(Stored data entries)
####################

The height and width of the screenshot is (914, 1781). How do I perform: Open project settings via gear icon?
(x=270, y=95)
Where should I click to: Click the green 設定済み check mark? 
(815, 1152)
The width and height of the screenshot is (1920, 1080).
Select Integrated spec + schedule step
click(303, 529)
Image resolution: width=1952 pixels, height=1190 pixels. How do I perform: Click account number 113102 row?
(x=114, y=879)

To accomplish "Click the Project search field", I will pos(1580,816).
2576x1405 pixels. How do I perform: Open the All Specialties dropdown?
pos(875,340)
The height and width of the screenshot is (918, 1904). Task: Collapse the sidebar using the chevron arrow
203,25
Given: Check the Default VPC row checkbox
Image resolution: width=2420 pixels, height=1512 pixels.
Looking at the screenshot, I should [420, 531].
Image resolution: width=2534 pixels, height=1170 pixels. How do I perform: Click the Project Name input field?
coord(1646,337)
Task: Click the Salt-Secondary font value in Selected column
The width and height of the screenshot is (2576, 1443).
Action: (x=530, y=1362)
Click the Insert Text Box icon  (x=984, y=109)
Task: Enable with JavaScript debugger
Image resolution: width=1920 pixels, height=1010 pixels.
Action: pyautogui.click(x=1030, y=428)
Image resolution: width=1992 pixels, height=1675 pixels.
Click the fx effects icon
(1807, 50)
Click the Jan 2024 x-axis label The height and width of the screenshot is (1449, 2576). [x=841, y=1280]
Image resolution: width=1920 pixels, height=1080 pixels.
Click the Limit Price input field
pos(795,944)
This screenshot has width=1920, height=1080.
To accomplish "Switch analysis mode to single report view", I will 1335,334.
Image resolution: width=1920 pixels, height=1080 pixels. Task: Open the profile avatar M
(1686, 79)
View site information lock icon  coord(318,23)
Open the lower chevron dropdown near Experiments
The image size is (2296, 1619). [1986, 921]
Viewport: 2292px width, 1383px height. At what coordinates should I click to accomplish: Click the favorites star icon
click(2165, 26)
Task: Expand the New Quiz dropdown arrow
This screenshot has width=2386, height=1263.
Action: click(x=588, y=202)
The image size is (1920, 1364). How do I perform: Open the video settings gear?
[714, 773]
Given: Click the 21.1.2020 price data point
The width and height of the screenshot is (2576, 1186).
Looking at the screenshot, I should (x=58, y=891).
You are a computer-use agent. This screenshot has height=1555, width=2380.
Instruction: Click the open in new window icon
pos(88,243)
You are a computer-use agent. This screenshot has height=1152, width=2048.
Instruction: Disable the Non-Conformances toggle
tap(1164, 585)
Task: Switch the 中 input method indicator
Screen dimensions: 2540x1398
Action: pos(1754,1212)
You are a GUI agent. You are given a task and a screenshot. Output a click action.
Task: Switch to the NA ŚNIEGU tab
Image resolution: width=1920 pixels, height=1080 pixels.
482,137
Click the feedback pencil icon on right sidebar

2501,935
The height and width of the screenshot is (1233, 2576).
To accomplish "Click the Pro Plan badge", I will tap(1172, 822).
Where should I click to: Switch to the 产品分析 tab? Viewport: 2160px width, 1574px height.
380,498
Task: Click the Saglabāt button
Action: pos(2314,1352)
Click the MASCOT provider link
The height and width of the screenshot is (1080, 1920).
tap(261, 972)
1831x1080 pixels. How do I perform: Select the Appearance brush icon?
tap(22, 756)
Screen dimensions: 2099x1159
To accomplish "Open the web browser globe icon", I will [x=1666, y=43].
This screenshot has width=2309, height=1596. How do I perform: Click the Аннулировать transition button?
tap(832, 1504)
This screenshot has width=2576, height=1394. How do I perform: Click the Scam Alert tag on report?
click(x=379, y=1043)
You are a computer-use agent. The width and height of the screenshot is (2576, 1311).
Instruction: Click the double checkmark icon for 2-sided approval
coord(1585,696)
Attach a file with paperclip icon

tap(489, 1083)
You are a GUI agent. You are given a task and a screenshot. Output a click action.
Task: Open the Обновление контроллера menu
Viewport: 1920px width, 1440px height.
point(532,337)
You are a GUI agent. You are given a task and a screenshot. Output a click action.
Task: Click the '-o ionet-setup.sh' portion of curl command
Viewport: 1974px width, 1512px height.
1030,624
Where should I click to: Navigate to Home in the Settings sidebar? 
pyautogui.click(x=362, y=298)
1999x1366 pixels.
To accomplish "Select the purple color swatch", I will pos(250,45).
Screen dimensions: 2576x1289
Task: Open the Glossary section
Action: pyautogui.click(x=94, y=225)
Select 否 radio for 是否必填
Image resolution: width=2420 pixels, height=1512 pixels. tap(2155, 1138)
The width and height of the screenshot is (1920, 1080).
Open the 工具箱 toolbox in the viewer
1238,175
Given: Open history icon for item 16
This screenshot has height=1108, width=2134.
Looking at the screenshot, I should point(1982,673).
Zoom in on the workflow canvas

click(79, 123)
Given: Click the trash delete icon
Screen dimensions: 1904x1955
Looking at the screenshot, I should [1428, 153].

####################

Output every record above, exactly as written.

## ANSWER BELOW
The height and width of the screenshot is (914, 1781). How do I perform: Open project settings via gear icon?
(x=270, y=95)
Where should I click to: Click the green 設定済み check mark? 
(815, 1152)
The width and height of the screenshot is (1920, 1080).
Select Integrated spec + schedule step
click(303, 529)
Image resolution: width=1952 pixels, height=1190 pixels. How do I perform: Click account number 113102 row?
(x=114, y=879)

To accomplish "Click the Project search field", I will pos(1580,816).
2576x1405 pixels. How do I perform: Open the All Specialties dropdown?
pos(875,340)
The height and width of the screenshot is (918, 1904). Task: Collapse the sidebar using the chevron arrow
203,25
Given: Check the Default VPC row checkbox
Image resolution: width=2420 pixels, height=1512 pixels.
Looking at the screenshot, I should [420, 531].
Image resolution: width=2534 pixels, height=1170 pixels. How do I perform: Click the Project Name input field?
coord(1646,337)
Task: Click the Salt-Secondary font value in Selected column
The width and height of the screenshot is (2576, 1443).
Action: (x=530, y=1362)
Click the Insert Text Box icon  (x=984, y=109)
Task: Enable with JavaScript debugger
Image resolution: width=1920 pixels, height=1010 pixels.
Action: pyautogui.click(x=1030, y=428)
Image resolution: width=1992 pixels, height=1675 pixels.
Click the fx effects icon
(1807, 50)
Click the Jan 2024 x-axis label The height and width of the screenshot is (1449, 2576). [x=841, y=1280]
Image resolution: width=1920 pixels, height=1080 pixels.
Click the Limit Price input field
pos(795,944)
This screenshot has width=1920, height=1080.
To accomplish "Switch analysis mode to single report view", I will 1335,334.
Image resolution: width=1920 pixels, height=1080 pixels. Task: Open the profile avatar M
(1686, 79)
View site information lock icon  coord(318,23)
Open the lower chevron dropdown near Experiments
The image size is (2296, 1619). [1986, 921]
Viewport: 2292px width, 1383px height. At what coordinates should I click to accomplish: Click the favorites star icon
click(2165, 26)
Task: Expand the New Quiz dropdown arrow
This screenshot has width=2386, height=1263.
Action: click(x=588, y=202)
The image size is (1920, 1364). How do I perform: Open the video settings gear?
[714, 773]
Given: Click the 21.1.2020 price data point
The width and height of the screenshot is (2576, 1186).
Looking at the screenshot, I should (x=58, y=891).
You are a computer-use agent. This screenshot has height=1555, width=2380.
Instruction: Click the open in new window icon
pos(88,243)
You are a computer-use agent. This screenshot has height=1152, width=2048.
Instruction: Disable the Non-Conformances toggle
tap(1164, 585)
Task: Switch the 中 input method indicator
Screen dimensions: 2540x1398
Action: pos(1754,1212)
You are a GUI agent. You are given a task and a screenshot. Output a click action.
Task: Switch to the NA ŚNIEGU tab
Image resolution: width=1920 pixels, height=1080 pixels.
482,137
Click the feedback pencil icon on right sidebar

2501,935
The height and width of the screenshot is (1233, 2576).
To accomplish "Click the Pro Plan badge", I will tap(1172, 822).
Where should I click to: Switch to the 产品分析 tab? Viewport: 2160px width, 1574px height.
380,498
Task: Click the Saglabāt button
Action: pos(2314,1352)
Click the MASCOT provider link
The height and width of the screenshot is (1080, 1920).
tap(261, 972)
1831x1080 pixels. How do I perform: Select the Appearance brush icon?
tap(22, 756)
Screen dimensions: 2099x1159
To accomplish "Open the web browser globe icon", I will [x=1666, y=43].
This screenshot has width=2309, height=1596. How do I perform: Click the Аннулировать transition button?
tap(832, 1504)
This screenshot has width=2576, height=1394. How do I perform: Click the Scam Alert tag on report?
click(x=379, y=1043)
You are a computer-use agent. The width and height of the screenshot is (2576, 1311).
Instruction: Click the double checkmark icon for 2-sided approval
coord(1585,696)
Attach a file with paperclip icon

tap(489, 1083)
You are a GUI agent. You are given a task and a screenshot. Output a click action.
Task: Open the Обновление контроллера menu
Viewport: 1920px width, 1440px height.
point(532,337)
You are a GUI agent. You are given a task and a screenshot. Output a click action.
Task: Click the '-o ionet-setup.sh' portion of curl command
Viewport: 1974px width, 1512px height.
1030,624
Where should I click to: Navigate to Home in the Settings sidebar? 
pyautogui.click(x=362, y=298)
1999x1366 pixels.
To accomplish "Select the purple color swatch", I will pos(250,45).
Screen dimensions: 2576x1289
Task: Open the Glossary section
Action: pyautogui.click(x=94, y=225)
Select 否 radio for 是否必填
Image resolution: width=2420 pixels, height=1512 pixels. tap(2155, 1138)
The width and height of the screenshot is (1920, 1080).
Open the 工具箱 toolbox in the viewer
1238,175
Given: Open history icon for item 16
This screenshot has height=1108, width=2134.
Looking at the screenshot, I should point(1982,673).
Zoom in on the workflow canvas

click(79, 123)
Given: Click the trash delete icon
Screen dimensions: 1904x1955
Looking at the screenshot, I should [1428, 153].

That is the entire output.